— start of Given passage —

The recent patch to fix receive side flow control (11b57f) solved the spinning
thread problem, however caused an another one. The receive side can stall, if:
- [THREAD] xenvif_rx_action sets rx_queue_stopped to true
- [INTERRUPT] interrupt happens, and sets rx_event to true
- [THREAD] then xenvif_kthread sets rx_event to false
- [THREAD] rx_work_todo doesn't return true anymore
Also, if interrupt sent but there is still no room in the ring, it take quite a
long time until xenvif_rx_action realize it. This patch ditch that two variable,
and rework rx_work_todo. If the thread finds it can't fit more skb's into the
ring, it saves the last slot estimation into rx_last_skb_slots, otherwise it's
kept as 0. Then rx_work_todo will check if:
- there is something to send to the ring (like before)

— end of Given passage —

### Set tasks
A: Transcribe everything in the patch description from "The recent patch" down to "ring (like before)".
B: For each statement below, say yes or no according to the patch description, and quote the words that decide it: (i) The earlier patch 11b57f solved the spinning thread problem. (ii) When the interrupt happens, it sets rx_event to false. (iii) If the thread can fit more skb's into the ring, rx_last_skb_slots is kept as 0.

— start of Data records —

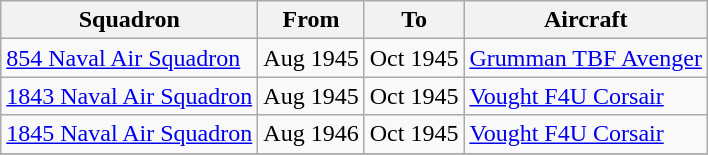
Aircraft [586, 20]
854 Naval Air Squadron [130, 58]
1845 Naval Air Squadron [130, 134]
Aug 1946 [311, 134]
From [311, 20]
Grumman TBF Avenger [586, 58]
Squadron [130, 20]
To [414, 20]
1843 Naval Air Squadron [130, 96]
Search for the cell housing the specified text and yield its (X, Y) center coordinate. 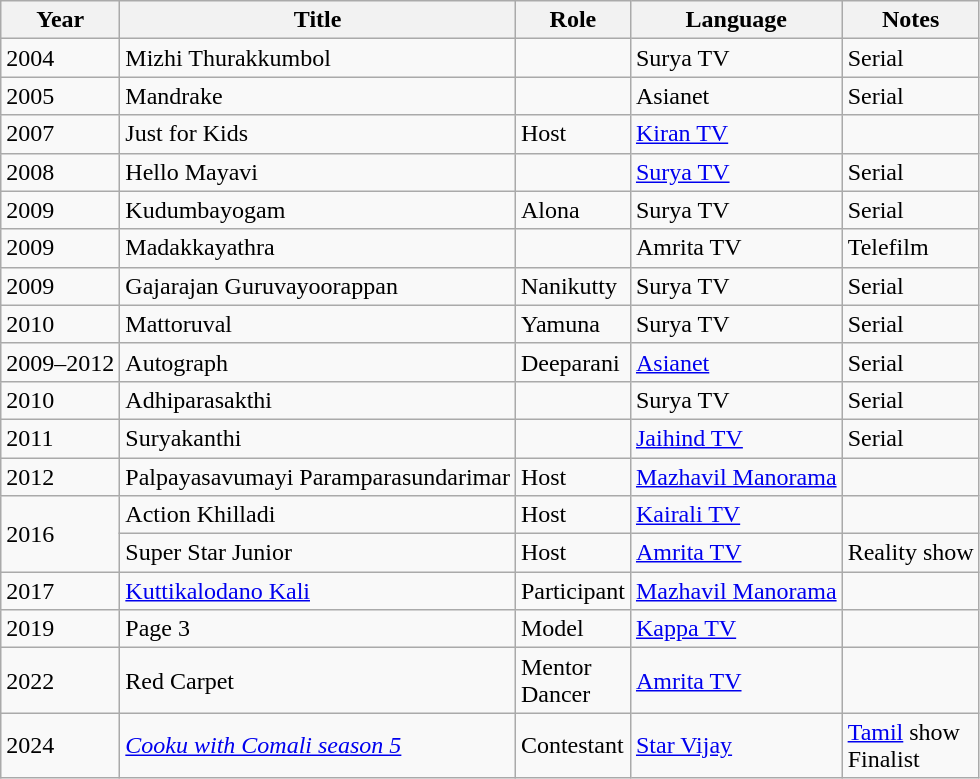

— end of Data records —

### Solution list
A:
The recent patch to fix receive side flow control (11b57f) solved the spinning
thread problem, however caused an another one. The receive side can stall, if:
- [THREAD] xenvif_rx_action sets rx_queue_stopped to true
- [INTERRUPT] interrupt happens, and sets rx_event to true
- [THREAD] then xenvif_kthread sets rx_event to false
- [THREAD] rx_work_todo doesn't return true anymore
Also, if interrupt sent but there is still no room in the ring, it take quite a
long time until xenvif_rx_action realize it. This patch ditch that two variable,
and rework rx_work_todo. If the thread finds it can't fit more skb's into the
ring, it saves the last slot estimation into rx_last_skb_slots, otherwise it's
kept as 0. Then rx_work_todo will check if:
- there is something to send to the ring (like before)

B:
(i) Yes: "solved the spinning thread problem"
(ii) No: "interrupt happens, and sets rx_event to true"
(iii) Yes: "otherwise it's kept as 0"